From Genetic Algorithms to Efficient Organization

The work described in this thesis began as an inquiry into the nature and use of optimization programs based on "genetic algorithms." That inquiry led, eventually, to three powerful heuristics that are broadly applicable in gradient-ascent programs: First, remember the locations of local maxima and restart the optimization program at a place distant from previously located local maxima. Second, adjust the size of probing steps to suit the local nature of the terrain, shrinking when probes do poorly and growing when probes do well. And third, keep track of the directions of recent successes, so as to probe preferentially in the direction of most rapid ascent. These algorithms lie at the core of a novel optimization program that illustrates the power to be had from deploying them together. The efficacy of this program is demonstrated on several test problems selected from a variety of fields, including De Jong's famous test-problem suite, the traveling salesman problem, the problem of coordinate registration for image guided surgery, the energy minimization problem for determining the shape of organic molecules, and the problem of assessing the structure of sedimentary deposits using seismic data.

Feature Matching for Object Localization in the Presence of Uncertainty

We consider the problem of matching model and sensory data features in the presence of geometric uncertainty, for the purpose of object localization and identification. The problem is to construct sets of model feature and sensory data feature pairs that are geometrically consistent given that there is uncertainty in the geometry of the sensory data features. If there is no geometric uncertainty, polynomial-time algorithms are possible for feature matching, yet these approaches can fail when there is uncertainty in the geometry of data features. Existing matching and recognition techniques which account for the geometric uncertainty in features either cannot guarantee finding a correct solution, or can construct geometrically consistent sets of feature pairs yet have worst case exponential complexity in terms of the number of features. The major new contribution of this work is to demonstrate a polynomial-time algorithm for constructing sets of geometrically consistent feature pairs given uncertainty in the geometry of the data features. We show that under a certain model of geometric uncertainty the feature matching problem in the presence of uncertainty is of polynomial complexity. This has important theoretical implications by demonstrating an upper bound on the complexity of the matching problem, an by offering insight into the nature of the matching problem itself. These insights prove useful in the solution to the matching problem in higher dimensional cases as well, such as matching three-dimensional models to either two or three-dimensional sensory data. The approach is based on an analysis of the space of feasible transformation parameters. This paper outlines the mathematical basis for the method, and describes the implementation of an algorithm for the procedure. Experiments demonstrating the method are reported.
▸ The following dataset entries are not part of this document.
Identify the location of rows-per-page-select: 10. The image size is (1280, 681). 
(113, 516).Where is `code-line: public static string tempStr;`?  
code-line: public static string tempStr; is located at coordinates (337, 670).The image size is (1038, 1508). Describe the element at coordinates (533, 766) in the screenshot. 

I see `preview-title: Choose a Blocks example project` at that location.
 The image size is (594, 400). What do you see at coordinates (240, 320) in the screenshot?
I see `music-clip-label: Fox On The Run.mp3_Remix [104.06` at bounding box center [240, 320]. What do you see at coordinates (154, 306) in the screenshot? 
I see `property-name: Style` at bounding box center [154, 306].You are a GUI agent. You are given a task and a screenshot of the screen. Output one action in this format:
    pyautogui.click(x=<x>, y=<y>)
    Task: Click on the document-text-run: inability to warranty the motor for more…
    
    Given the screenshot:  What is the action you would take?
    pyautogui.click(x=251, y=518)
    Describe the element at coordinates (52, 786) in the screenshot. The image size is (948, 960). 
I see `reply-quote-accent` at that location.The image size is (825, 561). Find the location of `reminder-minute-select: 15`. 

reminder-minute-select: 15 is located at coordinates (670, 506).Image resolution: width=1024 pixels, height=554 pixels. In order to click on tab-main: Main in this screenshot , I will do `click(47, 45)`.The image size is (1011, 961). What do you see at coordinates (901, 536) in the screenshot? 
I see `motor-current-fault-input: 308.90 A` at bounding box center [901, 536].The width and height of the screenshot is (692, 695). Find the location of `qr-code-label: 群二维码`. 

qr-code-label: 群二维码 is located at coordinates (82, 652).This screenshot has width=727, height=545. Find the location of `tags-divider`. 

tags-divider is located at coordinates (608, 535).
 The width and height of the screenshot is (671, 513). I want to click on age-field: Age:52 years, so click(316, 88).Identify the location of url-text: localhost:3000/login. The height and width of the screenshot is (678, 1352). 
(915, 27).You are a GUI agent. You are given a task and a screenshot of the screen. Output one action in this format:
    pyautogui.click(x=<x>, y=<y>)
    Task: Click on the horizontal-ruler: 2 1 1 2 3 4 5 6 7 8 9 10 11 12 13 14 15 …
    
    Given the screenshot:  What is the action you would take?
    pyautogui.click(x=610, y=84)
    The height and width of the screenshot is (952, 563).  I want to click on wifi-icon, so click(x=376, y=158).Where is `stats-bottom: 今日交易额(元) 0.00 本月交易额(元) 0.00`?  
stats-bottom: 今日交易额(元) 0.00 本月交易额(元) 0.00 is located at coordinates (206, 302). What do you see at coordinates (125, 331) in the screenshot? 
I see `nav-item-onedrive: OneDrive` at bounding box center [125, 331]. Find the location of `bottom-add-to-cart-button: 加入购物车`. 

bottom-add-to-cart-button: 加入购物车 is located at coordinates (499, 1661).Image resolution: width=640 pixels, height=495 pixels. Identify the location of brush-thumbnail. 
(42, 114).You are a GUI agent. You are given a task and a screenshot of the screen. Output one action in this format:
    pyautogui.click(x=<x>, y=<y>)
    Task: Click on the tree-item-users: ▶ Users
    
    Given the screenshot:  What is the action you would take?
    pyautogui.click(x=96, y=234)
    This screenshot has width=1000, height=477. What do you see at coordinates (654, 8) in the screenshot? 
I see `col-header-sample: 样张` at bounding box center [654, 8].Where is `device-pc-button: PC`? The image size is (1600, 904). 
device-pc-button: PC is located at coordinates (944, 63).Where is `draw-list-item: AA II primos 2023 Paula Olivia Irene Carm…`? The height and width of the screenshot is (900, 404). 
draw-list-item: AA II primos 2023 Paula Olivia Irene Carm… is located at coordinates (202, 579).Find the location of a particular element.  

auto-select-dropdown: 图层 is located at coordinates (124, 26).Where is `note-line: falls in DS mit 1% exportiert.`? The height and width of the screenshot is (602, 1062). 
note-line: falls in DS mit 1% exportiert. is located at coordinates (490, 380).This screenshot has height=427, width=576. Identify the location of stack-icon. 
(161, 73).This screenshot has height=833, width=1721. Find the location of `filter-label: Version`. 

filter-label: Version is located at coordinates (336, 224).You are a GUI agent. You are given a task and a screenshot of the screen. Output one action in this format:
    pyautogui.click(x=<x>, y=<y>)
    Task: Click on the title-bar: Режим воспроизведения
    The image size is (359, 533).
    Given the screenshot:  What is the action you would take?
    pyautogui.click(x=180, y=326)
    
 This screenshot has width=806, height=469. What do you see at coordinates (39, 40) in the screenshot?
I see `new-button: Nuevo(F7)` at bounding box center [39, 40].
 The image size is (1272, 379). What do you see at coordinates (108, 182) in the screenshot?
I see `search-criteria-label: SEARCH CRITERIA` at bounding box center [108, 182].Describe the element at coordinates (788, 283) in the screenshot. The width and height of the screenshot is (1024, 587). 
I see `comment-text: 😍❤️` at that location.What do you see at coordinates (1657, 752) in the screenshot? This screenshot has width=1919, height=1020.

A Comparison of Hardware Implementations for Low-Level Vision Algorithms

Early and intermediate vision algorithms, such as smoothing and discontinuity detection, are often implemented on general-purpose serial, and more recently, parallel computers. Special-purpose hardware implementations of low-level vision algorithms may be needed to achieve real-time processing. This memo reviews and analyzes some hardware implementations of low-level vision algorithms. Two types of hardware implementations are considered: the digital signal processing chips of Ruetz (and Broderson) and the analog VLSI circuits of Carver Mead. The advantages and disadvantages of these two approaches for producing a general, real-time vision system are considered.

Basis Reduction Algorithms and Subset Sum Problems

This thesis investigates a new approach to lattice basis reduction suggested by M. Seysen. Seysen's algorithm attempts to globally reduce a lattice basis, whereas the Lenstra, Lenstra, Lovasz (LLL) family of reduction algorithms concentrates on local reductions. We show that Seysen's algorithm is well suited for reducing certain classes of lattice bases, and often requires much less time in practice than the LLL algorithm. We also demonstrate how Seysen's algorithm for basis reduction may be applied to subset sum problems. Seysen's technique, used in combination with the LLL algorithm, and other heuristics, enables us to solve a much larger class of subset sum problems than was previously possible.